[Material for this task]:
───
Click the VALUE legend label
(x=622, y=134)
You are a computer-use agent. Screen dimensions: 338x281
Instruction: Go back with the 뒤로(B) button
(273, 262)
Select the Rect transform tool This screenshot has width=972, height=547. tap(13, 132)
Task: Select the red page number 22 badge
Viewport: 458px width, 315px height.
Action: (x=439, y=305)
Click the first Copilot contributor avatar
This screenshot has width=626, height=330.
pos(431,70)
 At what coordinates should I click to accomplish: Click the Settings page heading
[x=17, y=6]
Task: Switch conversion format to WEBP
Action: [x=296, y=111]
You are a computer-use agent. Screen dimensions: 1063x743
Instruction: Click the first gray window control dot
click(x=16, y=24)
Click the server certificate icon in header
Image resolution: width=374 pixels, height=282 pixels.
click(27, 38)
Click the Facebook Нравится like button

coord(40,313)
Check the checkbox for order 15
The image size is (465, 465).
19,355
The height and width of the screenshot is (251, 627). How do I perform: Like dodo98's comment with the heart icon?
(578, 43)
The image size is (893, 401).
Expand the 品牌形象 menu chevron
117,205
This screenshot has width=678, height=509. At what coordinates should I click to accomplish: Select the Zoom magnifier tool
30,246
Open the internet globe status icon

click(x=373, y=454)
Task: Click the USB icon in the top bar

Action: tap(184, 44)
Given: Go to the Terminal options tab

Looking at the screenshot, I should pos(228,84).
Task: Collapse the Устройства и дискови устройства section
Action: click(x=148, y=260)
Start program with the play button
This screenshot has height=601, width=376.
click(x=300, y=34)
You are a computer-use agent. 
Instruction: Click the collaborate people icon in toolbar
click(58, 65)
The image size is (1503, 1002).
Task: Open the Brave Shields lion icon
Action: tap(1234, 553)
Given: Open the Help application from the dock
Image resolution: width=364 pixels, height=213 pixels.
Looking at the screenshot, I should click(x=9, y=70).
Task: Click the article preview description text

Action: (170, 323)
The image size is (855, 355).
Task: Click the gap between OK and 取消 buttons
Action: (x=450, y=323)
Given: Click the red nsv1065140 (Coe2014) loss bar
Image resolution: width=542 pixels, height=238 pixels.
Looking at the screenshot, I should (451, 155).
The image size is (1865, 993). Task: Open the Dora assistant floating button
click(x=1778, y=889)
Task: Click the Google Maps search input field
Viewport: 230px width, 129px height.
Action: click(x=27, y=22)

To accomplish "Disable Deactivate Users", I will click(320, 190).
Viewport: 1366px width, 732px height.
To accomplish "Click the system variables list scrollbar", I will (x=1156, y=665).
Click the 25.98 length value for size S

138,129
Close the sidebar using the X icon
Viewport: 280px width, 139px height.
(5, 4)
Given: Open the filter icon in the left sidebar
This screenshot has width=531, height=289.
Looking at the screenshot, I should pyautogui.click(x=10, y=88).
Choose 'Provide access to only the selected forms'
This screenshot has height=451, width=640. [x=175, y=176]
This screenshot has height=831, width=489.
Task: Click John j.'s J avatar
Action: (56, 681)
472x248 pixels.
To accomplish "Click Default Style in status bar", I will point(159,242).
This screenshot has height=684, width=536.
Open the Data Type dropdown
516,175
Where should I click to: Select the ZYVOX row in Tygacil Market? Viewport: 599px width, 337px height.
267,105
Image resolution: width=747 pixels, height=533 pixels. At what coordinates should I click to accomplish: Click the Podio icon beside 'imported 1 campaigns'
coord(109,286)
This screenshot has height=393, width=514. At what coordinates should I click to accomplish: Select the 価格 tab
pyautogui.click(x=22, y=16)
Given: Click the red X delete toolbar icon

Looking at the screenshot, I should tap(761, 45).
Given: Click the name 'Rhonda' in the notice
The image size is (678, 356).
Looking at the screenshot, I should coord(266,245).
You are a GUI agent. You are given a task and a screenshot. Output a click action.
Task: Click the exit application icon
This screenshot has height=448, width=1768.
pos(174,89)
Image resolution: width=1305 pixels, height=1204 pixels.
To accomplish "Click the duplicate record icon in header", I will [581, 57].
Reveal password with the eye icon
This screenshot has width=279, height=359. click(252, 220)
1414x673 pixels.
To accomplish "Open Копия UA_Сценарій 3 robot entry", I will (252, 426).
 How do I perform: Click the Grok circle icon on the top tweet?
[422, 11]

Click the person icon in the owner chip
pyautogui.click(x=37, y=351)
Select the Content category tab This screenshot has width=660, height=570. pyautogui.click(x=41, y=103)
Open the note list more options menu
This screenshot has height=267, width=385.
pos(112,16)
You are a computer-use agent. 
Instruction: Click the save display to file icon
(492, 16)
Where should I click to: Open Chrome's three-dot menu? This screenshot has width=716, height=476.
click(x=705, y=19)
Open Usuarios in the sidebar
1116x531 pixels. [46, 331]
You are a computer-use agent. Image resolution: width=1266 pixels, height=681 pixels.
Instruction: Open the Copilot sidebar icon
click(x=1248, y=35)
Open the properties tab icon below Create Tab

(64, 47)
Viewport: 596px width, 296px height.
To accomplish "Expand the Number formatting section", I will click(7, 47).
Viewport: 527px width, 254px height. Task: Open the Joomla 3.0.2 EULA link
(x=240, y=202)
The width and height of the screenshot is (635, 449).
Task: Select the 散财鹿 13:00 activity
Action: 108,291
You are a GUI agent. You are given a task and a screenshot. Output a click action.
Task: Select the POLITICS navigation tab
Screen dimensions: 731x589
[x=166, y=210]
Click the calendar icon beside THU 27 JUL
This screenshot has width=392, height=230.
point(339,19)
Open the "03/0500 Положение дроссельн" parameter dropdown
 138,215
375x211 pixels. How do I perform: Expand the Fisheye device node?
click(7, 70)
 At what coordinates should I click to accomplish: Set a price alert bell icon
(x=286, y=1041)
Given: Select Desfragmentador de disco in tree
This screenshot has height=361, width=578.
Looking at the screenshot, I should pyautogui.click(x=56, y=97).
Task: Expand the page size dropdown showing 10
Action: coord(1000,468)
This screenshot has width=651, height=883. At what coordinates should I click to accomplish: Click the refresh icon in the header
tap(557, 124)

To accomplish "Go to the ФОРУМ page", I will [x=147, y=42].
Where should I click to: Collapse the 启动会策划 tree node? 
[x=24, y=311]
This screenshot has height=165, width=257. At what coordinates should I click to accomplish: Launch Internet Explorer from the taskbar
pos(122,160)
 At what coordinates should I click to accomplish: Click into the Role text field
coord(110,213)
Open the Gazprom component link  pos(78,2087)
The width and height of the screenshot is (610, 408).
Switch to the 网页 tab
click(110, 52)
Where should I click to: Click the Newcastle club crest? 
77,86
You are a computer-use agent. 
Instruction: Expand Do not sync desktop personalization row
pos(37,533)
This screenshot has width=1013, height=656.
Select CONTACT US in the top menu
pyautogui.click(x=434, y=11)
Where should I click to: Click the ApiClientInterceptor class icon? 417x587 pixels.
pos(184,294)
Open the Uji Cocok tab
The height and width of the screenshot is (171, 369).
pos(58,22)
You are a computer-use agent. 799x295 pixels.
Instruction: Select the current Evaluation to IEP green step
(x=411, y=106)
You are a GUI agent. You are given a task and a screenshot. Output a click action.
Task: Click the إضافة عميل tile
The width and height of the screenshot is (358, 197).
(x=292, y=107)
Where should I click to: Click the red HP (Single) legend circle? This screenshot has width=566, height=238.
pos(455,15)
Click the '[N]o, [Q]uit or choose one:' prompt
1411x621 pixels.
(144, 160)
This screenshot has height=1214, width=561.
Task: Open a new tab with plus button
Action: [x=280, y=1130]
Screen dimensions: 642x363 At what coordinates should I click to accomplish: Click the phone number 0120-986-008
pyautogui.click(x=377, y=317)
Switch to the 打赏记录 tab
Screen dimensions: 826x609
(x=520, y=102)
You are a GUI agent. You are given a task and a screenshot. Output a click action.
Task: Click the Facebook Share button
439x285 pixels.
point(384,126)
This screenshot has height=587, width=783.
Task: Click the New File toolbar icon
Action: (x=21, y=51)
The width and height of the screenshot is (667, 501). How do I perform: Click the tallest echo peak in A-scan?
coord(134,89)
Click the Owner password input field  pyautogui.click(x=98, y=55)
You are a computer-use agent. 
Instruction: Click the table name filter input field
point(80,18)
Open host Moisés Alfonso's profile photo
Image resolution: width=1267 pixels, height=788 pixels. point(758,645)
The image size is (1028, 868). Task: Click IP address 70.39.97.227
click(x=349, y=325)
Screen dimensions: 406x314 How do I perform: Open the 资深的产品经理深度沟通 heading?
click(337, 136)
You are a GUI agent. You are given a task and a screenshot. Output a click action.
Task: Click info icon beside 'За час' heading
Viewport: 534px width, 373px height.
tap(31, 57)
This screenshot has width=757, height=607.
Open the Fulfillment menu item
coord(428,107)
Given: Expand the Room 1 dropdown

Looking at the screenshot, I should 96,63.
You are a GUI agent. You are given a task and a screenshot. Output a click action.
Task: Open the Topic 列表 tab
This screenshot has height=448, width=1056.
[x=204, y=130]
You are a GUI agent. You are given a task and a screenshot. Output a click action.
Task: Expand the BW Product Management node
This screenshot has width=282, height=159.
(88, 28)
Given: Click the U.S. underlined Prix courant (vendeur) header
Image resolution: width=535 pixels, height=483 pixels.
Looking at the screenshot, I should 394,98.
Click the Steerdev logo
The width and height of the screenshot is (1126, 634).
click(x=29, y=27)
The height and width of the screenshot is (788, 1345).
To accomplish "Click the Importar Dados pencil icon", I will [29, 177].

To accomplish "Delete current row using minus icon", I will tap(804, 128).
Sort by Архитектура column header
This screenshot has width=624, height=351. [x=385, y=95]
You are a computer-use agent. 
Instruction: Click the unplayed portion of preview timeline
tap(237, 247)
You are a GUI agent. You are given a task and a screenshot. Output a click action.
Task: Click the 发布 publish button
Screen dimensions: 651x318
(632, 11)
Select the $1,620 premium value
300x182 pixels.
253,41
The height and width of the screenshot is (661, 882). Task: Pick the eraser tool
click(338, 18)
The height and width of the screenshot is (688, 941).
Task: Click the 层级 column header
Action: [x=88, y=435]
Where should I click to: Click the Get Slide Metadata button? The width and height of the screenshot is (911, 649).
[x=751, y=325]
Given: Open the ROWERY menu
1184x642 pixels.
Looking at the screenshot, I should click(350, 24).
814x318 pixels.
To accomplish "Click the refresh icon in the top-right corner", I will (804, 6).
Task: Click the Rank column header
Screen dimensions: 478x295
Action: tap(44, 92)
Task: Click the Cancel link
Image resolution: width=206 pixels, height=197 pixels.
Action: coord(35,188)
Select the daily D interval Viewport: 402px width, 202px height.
───
[The problem]:
The required answer is the count of lines in the listing that contain the word "application", with no other text.

[Expected answer]:
2